The Catholic Health Executive Institute (CHEI), a program sponsored by CHA in partnership with Saint Louis University, will bring senior leaders from CHA-member health systems who are new to their positions together with experienced executives to discuss critical issues facing Catholic health care. CHEI aims to provide senior leaders with the knowledge they need to make decisions informed by the tradition of Catholic health care and a network of colleagues who can support them in the years to come.

CEOs from each Catholic system in the country nominated senior leaders to participate in the program. A cohort of 30 participants started last fall with the study of concepts foundational to Catholic health care, including the Scriptural tradition, history, and the organization of the Church. Later this year, all participants and faculty will gather in Dallas for three days of collaborative learning.

In addition to his leadership in Catholic health care, Rozier continues to work with students. This semester he will serve as Georgetown University’s first visiting Jesuit Chair in the department of health systems administration at Georgetown’s School of Nursing and Health Studies.

Rozier’s role as visiting chair will focus on advancing the department’s degree offerings, as well as further developing his research agenda. He will teach a semester-long class in the health care management and policy program titled “Delivering Care Across the Continuum.” The class will explore questions of where and how health care in the United States is delivered, who pays for it, how health care quality is measured and the political aspects of policy reform.

Christopher King, chair of Georgetown’s department of health systems administration, told Georgetown’s The Hoya that the renewed focus on health inequity in light of the COVID-19 pandemic contributed to the selection of Rozier as its Jesuit chair.

“Numerous events over the past few years have reminded us of the relationship between injustice and health. Moreover, COVID and its implications are testing the bandwidth of our healthcare infrastructure,” King told The Hoya. “At a time of so much uncertainty, these circumstances make this an ideal moment for a Jesuit Chair in the Department of Health Systems Administration.”

Last year, Rozier received the College of Public Health and Social Justice’s Terry Leet teaching award. In 2019, he received an EthicalGEO Fellowship from the American Geographical Society (AGS). 

Rozier earned his Ph.D. in health management and public policy from the University of Michigan. He also holds an M.Div. from Boston College, an M.H.S. from Johns Hopkins University, and a B.A. in chemistry from Saint Louis University. He previously worked as an ethics fellow with the World Health Organization.

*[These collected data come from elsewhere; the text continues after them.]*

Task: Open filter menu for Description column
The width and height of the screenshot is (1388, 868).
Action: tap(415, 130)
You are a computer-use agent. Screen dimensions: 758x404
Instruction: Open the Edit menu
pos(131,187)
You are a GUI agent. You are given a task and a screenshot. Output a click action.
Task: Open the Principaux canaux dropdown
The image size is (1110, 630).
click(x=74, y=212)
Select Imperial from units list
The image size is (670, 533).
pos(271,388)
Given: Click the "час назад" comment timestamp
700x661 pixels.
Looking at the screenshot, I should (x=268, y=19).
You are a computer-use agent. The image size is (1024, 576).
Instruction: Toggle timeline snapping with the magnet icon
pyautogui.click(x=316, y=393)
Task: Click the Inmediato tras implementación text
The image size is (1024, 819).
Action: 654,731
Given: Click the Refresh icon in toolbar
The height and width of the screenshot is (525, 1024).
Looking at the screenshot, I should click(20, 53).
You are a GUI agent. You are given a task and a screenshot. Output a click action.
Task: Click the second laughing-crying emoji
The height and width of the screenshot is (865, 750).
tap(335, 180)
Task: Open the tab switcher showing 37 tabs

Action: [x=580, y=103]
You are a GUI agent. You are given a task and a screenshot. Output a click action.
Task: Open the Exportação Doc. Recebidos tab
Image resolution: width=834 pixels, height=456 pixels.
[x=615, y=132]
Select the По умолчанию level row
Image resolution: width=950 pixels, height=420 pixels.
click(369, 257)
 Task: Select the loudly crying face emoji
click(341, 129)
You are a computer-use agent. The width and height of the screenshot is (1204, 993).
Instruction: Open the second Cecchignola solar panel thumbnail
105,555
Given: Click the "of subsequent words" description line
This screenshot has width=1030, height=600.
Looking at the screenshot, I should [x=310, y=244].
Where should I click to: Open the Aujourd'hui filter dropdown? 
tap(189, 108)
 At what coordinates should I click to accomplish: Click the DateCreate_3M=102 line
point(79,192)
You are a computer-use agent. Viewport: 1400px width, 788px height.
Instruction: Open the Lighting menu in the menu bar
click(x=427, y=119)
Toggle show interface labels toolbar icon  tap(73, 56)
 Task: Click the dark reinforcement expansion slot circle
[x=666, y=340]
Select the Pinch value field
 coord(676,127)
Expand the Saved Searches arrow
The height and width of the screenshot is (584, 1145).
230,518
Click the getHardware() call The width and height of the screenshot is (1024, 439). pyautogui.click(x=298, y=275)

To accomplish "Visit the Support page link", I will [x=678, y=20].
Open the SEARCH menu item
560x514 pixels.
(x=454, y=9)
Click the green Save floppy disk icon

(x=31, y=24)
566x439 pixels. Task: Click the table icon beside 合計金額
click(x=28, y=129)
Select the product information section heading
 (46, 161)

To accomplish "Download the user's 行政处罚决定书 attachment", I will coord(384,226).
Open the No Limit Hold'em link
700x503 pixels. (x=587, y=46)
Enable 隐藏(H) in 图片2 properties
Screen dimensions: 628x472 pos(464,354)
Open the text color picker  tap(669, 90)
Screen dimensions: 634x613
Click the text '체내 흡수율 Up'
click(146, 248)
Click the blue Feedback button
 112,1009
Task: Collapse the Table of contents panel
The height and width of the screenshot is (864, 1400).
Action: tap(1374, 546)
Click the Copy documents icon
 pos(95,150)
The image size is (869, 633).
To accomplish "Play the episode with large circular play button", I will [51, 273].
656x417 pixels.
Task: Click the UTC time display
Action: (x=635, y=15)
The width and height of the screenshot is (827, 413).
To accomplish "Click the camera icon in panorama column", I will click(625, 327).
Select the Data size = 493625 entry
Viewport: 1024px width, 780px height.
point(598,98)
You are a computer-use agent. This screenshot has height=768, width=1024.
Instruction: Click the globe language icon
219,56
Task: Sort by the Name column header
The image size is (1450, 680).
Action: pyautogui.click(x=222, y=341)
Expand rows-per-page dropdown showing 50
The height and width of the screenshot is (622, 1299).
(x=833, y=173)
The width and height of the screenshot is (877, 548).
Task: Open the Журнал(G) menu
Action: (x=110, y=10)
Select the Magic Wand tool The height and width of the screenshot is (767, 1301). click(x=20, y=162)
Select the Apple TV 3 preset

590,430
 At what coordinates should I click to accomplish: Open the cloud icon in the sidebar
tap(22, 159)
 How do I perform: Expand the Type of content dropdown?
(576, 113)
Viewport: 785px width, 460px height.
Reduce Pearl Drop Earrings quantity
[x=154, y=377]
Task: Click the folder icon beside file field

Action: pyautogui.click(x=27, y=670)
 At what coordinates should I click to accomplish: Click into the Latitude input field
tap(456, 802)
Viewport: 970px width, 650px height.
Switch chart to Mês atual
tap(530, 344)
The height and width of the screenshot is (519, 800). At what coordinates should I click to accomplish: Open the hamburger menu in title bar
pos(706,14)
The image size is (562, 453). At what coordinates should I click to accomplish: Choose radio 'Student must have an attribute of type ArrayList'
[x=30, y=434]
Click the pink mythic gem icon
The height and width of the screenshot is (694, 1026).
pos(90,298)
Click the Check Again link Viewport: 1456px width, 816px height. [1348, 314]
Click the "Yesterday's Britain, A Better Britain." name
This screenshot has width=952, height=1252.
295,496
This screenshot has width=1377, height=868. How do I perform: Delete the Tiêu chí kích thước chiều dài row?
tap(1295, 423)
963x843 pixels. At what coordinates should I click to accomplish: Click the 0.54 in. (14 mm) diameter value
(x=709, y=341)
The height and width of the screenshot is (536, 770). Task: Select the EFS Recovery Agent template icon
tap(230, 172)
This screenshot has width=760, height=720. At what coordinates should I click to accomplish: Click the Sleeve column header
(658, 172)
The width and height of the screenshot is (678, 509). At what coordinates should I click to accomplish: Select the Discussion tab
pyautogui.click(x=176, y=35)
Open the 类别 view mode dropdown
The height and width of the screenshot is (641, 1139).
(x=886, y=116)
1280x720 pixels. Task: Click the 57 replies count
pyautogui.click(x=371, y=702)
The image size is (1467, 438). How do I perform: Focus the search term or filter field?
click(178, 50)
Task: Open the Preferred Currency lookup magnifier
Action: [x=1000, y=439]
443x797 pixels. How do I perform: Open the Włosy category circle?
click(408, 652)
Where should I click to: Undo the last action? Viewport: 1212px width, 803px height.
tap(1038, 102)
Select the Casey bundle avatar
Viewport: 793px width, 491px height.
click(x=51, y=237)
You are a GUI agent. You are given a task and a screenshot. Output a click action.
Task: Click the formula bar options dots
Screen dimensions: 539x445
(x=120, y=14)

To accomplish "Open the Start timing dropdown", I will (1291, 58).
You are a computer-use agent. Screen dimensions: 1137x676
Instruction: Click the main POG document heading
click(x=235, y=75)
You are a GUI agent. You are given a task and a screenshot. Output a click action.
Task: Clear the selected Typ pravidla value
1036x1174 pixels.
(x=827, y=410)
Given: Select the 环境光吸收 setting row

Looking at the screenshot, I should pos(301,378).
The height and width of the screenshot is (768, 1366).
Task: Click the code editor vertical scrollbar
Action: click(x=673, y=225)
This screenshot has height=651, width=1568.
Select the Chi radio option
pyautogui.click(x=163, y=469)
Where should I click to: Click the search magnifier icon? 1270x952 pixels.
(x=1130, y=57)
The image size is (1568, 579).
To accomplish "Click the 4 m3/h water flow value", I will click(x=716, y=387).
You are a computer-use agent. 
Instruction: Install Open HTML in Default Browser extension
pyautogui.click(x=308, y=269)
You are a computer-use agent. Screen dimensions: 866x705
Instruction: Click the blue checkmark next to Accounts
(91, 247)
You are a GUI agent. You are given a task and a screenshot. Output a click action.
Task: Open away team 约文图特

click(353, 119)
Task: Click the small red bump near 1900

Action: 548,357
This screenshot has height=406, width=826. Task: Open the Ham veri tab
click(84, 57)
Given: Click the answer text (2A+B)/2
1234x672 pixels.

College for Public Health and Social Justice

The Saint Louis University College for Public Health and Social Justice is the only academic unit of its kind, studying social, environmental and physical influences that together determine the health and well-being of people and communities. It also is the only accredited school or college of public health among nearly 250 Catholic institutions of higher education in the United States.

Guided by a mission of social justice and focus on finding innovative and collaborative solutions for complex health problems, the College offers nationally recognized programs in public health, social work, health administration, applied behavior analysis, and criminology and criminal justice.